▸ Problem details:
Rewrite the rows between the line holding "Image resolution: width=1686" and the line holding "I will coord(319,31).", inclusive, putting "menu" in place of "dropdown" and leaving everything else unchanged.

▸ Entries shown:
···
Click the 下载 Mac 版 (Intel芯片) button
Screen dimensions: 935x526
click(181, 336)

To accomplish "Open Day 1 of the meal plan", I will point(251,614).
···
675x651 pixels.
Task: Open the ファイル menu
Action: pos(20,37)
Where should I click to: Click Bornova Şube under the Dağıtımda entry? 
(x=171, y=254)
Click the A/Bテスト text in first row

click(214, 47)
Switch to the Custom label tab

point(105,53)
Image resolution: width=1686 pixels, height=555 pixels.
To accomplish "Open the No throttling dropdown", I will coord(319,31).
···
▸ Output of the exercise:
Image resolution: width=1686 pixels, height=555 pixels.
To accomplish "Open the No throttling menu", I will coord(319,31).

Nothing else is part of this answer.